Description of the task
Output, without any changes, the lines of the records from the line with "1080x642 pixels." up to and including the line with "Action: tap(134, 500)", and leave the pictures out of your answer.

Data to use
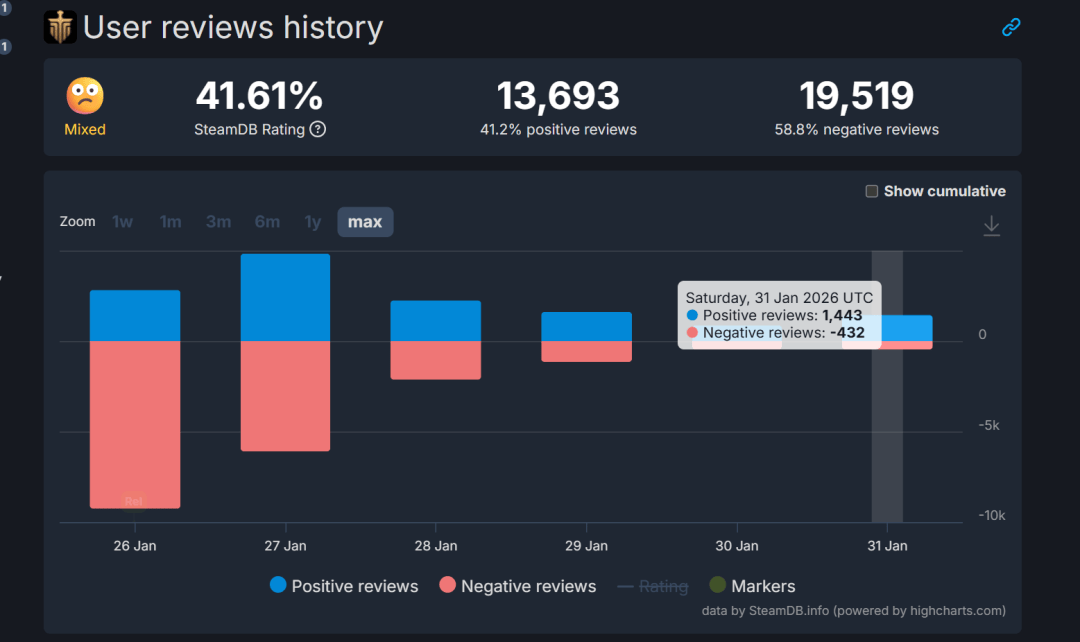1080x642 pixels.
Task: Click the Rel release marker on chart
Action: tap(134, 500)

...

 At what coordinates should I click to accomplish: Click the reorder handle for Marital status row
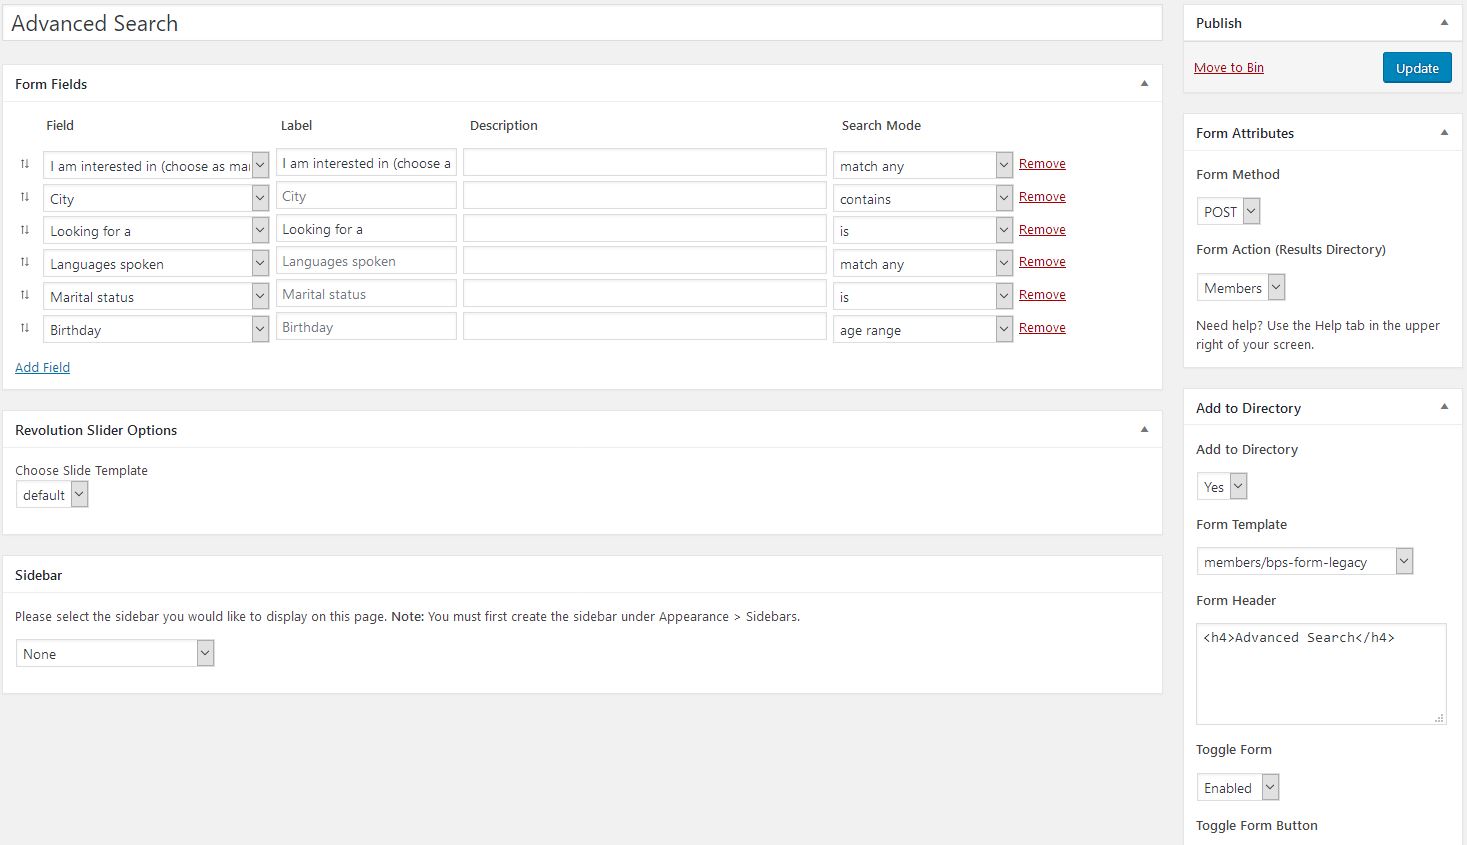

...

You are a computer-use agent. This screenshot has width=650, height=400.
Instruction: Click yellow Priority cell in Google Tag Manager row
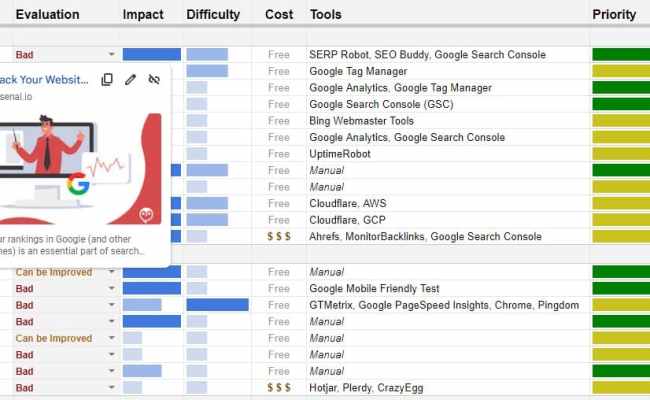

Final result
1080x642 pixels.
Task: Click the Rel release marker on chart
Action: tap(134, 500)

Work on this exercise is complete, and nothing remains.